In this context, Justice Abella decided that a hyperlink is content neutral, and “by itself, should never be seen as publication of the content to which it refers.” With that, Mr. Crookes’s defamation action failed.
But what if Mr. Newton had expressed agreement with the statements made on the other website? Or what if Mr. Newton had re-published excerpts from the hyperlinked site?
In additional written reasons, Chief Justice McLachlin suggests that a hyperlinker should be found liable in some circumstances; for example, if the hyperlinker adopts or endorses the content on another website.
In further reasons, Justice Deschamps raised concerns about the ongoing technological advances on the Internet and uncertainty over how this decision could affect future methods of sharing information. She relied on the long-standing innocent dissemination principle to suggest that the Court should focus on how a hyperlink makes information available, and whether anyone actually accessed the information through the hyperlink.
Justice Deschamps’ concerns are sure to resonate with lower courts needing to apply the law to future defamation cases.
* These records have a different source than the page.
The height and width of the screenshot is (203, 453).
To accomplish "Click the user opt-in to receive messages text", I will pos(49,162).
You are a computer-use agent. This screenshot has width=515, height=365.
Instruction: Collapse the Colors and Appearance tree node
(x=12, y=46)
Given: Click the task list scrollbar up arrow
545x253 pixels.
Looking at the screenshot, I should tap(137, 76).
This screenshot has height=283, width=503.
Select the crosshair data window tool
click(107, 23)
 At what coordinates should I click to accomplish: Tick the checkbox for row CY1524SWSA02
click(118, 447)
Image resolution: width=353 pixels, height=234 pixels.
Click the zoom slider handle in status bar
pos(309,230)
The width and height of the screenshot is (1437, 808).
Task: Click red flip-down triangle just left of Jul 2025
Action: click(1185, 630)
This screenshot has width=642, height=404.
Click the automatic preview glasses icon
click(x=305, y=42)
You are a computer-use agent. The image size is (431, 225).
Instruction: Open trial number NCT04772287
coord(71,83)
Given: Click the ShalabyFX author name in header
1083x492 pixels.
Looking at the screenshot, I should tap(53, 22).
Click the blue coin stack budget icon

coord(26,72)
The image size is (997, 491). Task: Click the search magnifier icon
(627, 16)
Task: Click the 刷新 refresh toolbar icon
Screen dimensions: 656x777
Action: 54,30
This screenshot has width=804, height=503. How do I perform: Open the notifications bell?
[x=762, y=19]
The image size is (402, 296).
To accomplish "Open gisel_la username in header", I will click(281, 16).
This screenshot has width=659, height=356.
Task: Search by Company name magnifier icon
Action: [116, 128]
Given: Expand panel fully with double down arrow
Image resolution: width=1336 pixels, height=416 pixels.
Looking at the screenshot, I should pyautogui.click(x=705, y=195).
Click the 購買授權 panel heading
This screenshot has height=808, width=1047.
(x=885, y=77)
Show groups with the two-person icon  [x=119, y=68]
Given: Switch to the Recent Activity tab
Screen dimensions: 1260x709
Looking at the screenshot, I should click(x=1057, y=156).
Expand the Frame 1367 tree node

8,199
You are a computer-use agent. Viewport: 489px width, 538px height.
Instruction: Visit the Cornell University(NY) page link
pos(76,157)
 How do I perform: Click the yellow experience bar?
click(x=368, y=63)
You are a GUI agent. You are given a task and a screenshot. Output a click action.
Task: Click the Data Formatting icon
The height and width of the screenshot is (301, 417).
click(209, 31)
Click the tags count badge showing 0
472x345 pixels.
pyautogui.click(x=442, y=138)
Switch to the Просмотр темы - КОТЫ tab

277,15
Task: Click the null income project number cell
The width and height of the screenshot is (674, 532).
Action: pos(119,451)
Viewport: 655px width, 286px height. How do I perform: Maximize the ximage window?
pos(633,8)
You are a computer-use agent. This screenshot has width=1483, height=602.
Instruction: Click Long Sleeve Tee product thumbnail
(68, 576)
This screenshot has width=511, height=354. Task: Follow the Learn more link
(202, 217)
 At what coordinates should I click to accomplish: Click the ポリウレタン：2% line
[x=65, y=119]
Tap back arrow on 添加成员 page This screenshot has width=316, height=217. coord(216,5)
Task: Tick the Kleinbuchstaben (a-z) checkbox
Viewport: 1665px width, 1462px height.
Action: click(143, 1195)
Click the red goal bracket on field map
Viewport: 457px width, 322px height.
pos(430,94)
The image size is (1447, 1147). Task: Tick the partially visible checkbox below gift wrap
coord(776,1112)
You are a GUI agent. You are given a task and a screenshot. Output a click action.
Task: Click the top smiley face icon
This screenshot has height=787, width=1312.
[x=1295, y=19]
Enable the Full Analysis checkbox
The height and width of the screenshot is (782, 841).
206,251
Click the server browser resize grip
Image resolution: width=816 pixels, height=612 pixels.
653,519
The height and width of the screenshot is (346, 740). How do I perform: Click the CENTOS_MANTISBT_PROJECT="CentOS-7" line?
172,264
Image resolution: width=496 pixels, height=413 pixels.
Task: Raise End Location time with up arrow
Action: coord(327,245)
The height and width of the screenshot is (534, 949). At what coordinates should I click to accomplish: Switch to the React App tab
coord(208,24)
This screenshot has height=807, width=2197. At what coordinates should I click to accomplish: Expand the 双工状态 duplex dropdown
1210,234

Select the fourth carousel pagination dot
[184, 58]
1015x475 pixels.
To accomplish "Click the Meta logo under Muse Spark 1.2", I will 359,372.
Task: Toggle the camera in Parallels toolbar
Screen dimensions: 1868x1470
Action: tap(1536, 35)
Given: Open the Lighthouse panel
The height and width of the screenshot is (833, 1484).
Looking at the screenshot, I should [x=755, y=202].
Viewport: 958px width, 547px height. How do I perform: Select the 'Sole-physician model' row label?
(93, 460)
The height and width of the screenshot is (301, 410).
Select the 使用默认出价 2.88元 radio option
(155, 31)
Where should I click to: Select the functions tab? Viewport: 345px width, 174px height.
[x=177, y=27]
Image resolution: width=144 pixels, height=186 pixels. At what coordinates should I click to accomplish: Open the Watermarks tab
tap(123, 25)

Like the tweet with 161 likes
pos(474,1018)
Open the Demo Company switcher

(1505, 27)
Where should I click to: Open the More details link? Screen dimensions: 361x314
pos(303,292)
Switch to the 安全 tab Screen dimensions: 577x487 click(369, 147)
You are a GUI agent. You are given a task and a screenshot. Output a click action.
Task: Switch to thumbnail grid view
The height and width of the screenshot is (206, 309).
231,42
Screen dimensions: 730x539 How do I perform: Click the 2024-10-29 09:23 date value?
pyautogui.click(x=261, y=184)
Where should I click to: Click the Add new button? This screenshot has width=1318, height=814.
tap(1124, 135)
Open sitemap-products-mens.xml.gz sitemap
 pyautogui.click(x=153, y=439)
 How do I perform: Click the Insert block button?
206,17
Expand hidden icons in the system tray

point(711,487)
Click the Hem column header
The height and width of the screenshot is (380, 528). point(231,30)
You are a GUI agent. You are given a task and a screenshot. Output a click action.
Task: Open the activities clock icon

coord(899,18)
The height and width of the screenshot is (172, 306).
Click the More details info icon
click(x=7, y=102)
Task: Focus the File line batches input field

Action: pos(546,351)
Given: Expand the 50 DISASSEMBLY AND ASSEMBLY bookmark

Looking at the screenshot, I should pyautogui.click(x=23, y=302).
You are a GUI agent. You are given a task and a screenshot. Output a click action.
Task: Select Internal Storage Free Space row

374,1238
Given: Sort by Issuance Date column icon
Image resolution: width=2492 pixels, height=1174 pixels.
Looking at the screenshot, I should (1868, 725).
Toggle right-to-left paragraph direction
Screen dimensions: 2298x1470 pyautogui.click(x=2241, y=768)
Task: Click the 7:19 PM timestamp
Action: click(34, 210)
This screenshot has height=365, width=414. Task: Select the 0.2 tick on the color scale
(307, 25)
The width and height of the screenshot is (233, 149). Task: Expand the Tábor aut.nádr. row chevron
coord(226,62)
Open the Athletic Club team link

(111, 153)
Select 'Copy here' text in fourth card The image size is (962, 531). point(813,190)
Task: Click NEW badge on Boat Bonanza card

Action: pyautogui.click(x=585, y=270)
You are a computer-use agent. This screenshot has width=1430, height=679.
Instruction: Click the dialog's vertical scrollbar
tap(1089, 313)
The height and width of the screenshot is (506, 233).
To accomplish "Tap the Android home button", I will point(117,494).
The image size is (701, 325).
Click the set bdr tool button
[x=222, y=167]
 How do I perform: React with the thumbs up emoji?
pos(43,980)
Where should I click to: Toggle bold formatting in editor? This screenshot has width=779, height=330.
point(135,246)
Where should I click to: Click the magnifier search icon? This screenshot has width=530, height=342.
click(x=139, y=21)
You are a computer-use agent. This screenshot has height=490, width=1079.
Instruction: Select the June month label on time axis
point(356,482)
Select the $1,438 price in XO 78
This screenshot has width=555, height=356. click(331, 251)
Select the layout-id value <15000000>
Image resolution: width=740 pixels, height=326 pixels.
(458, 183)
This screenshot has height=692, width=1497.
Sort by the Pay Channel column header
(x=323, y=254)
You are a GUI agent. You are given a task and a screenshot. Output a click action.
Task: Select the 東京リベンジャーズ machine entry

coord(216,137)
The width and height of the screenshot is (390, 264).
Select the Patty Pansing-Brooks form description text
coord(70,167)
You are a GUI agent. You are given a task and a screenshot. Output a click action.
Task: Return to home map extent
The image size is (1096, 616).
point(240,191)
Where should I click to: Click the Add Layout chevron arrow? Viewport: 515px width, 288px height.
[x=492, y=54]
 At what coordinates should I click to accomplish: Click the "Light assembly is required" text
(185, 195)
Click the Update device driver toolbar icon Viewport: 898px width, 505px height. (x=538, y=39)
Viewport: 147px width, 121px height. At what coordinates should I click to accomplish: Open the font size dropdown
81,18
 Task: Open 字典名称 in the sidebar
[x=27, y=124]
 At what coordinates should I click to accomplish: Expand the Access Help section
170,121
In particular, it will be interesting to see how future courts deal with Internet search engines that create an automatic snapshot of the hyperlinked website.
It will also be interesting to see whether this case increases debate over assumed publication on the Internet. In many jurisdictions, there is a presumption in provincial libel laws that defamatory words in “old” media (newspapers or broadcasts) are published to third parties. While this case is about hyperlinks alone, the Court’s analysis does raise questions about whether provincial libel laws should also presume that statements on the Internet are published to third parties.
Nonetheless, the decision makes it clear that the Supreme Court of Canada prefers that defamation litigants go after the original authors/publishers of defamatory statements. It has confirmed that while “a reputation can be destroyed in the click of a mouse, an anonymous email or an ill-timed Tweet,” Canada’s highest court also recognizes the “importance of achieving a proper balance between protecting an individual’s reputation and the foundational role of freedom of expression in the development of democratic institutions and values.”